ROUEN : «Je n'ai pas le vertige mais je déteste les échelles», déclare Yanis Maacha, 27 ans, ingénieur et cofondateur de Wind My Roof (WMR), à l'origine d'un système d'éoliennes combinées à des panneaux solaires testé sur le toit d'un immeuble HLM à Rouen.
Sur cet immeuble d'un quartier populaire, géré par l'office HLM Rouen Habitat, huit éoliennes de toit sont en phase de test, avec une promesse : produire 20 à 30% de la consommation électrique des parties communes des 84 logements grâce à une énergie verte et (ultra) locale, selon WMR, qui commercialise ces «windbox».
On ne voit rien depuis la rue, de ces huit cubes en tôle d'une tonne et six mètres-cube surmontés de panneaux solaires, installés à trente mètres du sol, à la jointure entre la façade et le toit plat de l'immeuble de 10 étages, «parce que c'est là que l'accélération du flux d'air est la plus importante», assure M. Maacha.
L'ingénieur explique que «le flux d'air arrive sur la façade du bâtiment, est contraint de remonter jusqu'au toit, le vent horizontal qui souffle au sommet le guide alors vers la windbox pour faire tourner l'éolienne».
A savoir un rotor horizontal, avec des pales en aluminium, relié par courroie à un générateur qui produit 1.500 watts.

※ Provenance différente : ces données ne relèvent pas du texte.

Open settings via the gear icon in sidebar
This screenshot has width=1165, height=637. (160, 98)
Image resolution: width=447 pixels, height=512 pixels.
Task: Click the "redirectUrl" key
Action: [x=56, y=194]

Les deux panneaux solaires sur le toit du cube produisent eux 750 watts, pour une emprise au sol de 4 m2.
Multiplié par huit, le dispositif permettrait de produire l'équivalent de 20% à 30% de la consommation annuelle des deux ascenseurs, de l'éclairage et des VMC.
C'est en moyenne 14MWh par an, «trois fois plus que la même surface occupée uniquement par des panneaux photovoltaïques», selon Yanis Maacha.
Mais ces énergies sont intermittentes. «En hiver, les panneaux cessent de produire à 17h», reconnaît l'ingénieur.
- toit plat -
Les éoliennes produisent en moyenne 15 à 25% de leur capacité maximale (facteur de charge) et «quand elles produisent, le compteur de l'immeuble tire moins sur le réseau extérieur», selon lui.
Pour pouvoir implanter ses windbox, WMR a un cahier des charges précis: une zone venteuse, la hauteur (8 à 10 mètres en plaine, 20 à 30 en ville), un toit plat pour cumuler vents horizontaux et ascendants, et aucun bâtiment de la même hauteur à moins de 100 mètres.
Et une bonne isolation : «la toiture vient d'être refaite, nous avons veillé à l'étanchéité et l'absorption acoustique» du toit, détaille Paul Bernstein, 34 ans, chef de projet exploitation chez Rouen Habitat, le seul risque de nuisance étant les potentielles vibrations qui pourraient se transmettre au bâtiment.
La start-up se veut aussi locale: «Toute l'éolienne est sourcée en France et assemblée à Saint-Nazaire, sauf le générateur, la Chine ayant le monopole des aimants permanents, les panneaux solaires viennent de Lituanie», précise M. Maacha.
Fondée avec un ami rencontré à l'école des Ponts et Chaussées, sa start-up parisienne est arrivée à Rouen après une rencontre fortuite entre son associé et le maire de la ville, Nicolas Mayer-Rossignol, également à la tête de la métropole, et de Rouen Habitat, qui a supporté le coût total de l'opération de 53.000 euros.
«C'est extrêmement important comme projet, très innovant et je crois, unique en France», a déclaré le maire à l'AFP.
«Nous cherchions des moyens de faire baisser les factures d’électricité avec des énergies renouvelables», se remémore l'élu, qui entend «répondre aux enjeux +fin du monde+ et +fin du mois+» avec ce projet «bon pour l'écologie et pour le pouvoir d'achat des locataires».
Installées depuis novembre 2022, les windbox restent en test pendant un an, en cas de succès, quatre nouveaux bâtiments potentiels aux alentours sont sur la liste d'attente pour produire leur propre énergie renouvelable.